Other signatures of login are also provided (see §4.2.4 External Authentication).

4.2.1 Credentials

The Credentials interface is an empty marker for the object that carries the information necessary to authenticate and authorize the user. A repository may use the supplied SimpleCredentials implementation or its own implementation.

4.2.2 Guest Credentials

GuestCredentials is used to acquire an anonymous session.

4.2.3 Workspace Name

The workspaceName passed on login identifies one of the persistent workspaces of the repository. More than one Session can be simultaneously bound to the same persistent workspace.

4.2.4 External Authentication

By providing a signature of Repository.login that does not require Credentials, the content repository allows for authorization and authentication to be handled by JAAS (or another external mechanism) if the implementer so chooses.

To use such an external mechanism to create sessions with end-user identity, invocations of the Repository.login method that do not specify Credentials (i.e., either a null Credentials is passed or a signature without the Credentials parameter is used) should obtain the identity of the already-authenticated user through that external mechanism.

4.3 Impersonate

A client may also open a new Session from within an existing one using

Session Session.impersonate(Credentials credentials).

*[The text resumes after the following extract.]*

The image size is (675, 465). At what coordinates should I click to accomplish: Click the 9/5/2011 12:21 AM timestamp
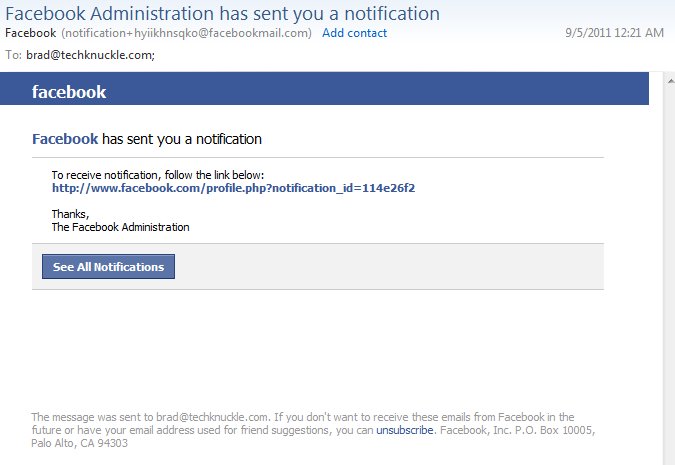click(x=614, y=33)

The returned Session is bound to the same workspace as the current Session, though it may (and typically will) have a different authorization. The implementation is free to take both the supplied Credentials and the authorization of the current Session into account in determining the authorization of the returned Session.

4.4 Session

The Session object is granted a set of permissions toward the specified persistent workspace. These are determined by the Session's credentials combined with any access control restrictions, either JCR-defined or implementation-specific, which may apply (see §9.1 Permissions).

4.4.1 User

Each Session has a user ID, accessed through

String Session.getUserID().

How the user ID is set is up to the implementation. It may be passed in as part of the Credentials or it may be acquired in some other way. This method is free to return an “anonymous user ID” or null.

4.4.2 Attributes

A Session may have arbitrary, implementation-specific named attributes bound to its Credentials. The method

String[] Session.getAttributeNames()

returns the set of attribute names, and the method

Object Session.getAttribute(String name)

returns the value of a named attribute.

4.4.3 Session to Repository

The Repository object through which a Session was acquired is retrieved with


4.4.4 Live Status

The method

boolean Session.isLive()

is used to check whether a Session object represents a live, logged-in session.

4.4.5 Logout

A Session is closed using

void Session.logout().

4.5 Workspace

Though more than one Session can be bound to the same persistent workspace, each Session object has a single distinct corresponding Workspace object that represents the actual persistent workspace to which the Session is bound. A Workspace object can be thought of as a view on to the persistent workspace as seen through the permissions granted to its corresponding Session (see §10 Writing).

4.5.1 Session to Workspace

Workspace Session.getWorkspace().

returns the Workspace object representing the actual persistent workspace to which a Session is bound.

Despite their one-to-one relationship, Session and Workspace are defined as distinct interfaces in order to separate two types of write behavior: transient vs. immediately persistent, though this distinction is only strictly relevant in writable repositories.

4.5.2 Workspace to Session

Session Workspace.getSession()

returns the Session object to which a Workspace object is bound.

4.5.3 Workspace Name

String Workspace.getName()

returns the name of the persistent workspace represented by a Workspace object.

4.5.4 Accessible Workspaces

String[] Workspace.getAccessibleWorkspaceNames()

returns an array holding the names of all persistent workspaces accessible from a Workspace object. Accessibility is determined by the permissions granted to the Session to which the Workspace object is bound. In order to access one of the listed workspaces, the user performs another Repository.login, specifying the name of the desired workspace, and receives a new Session object.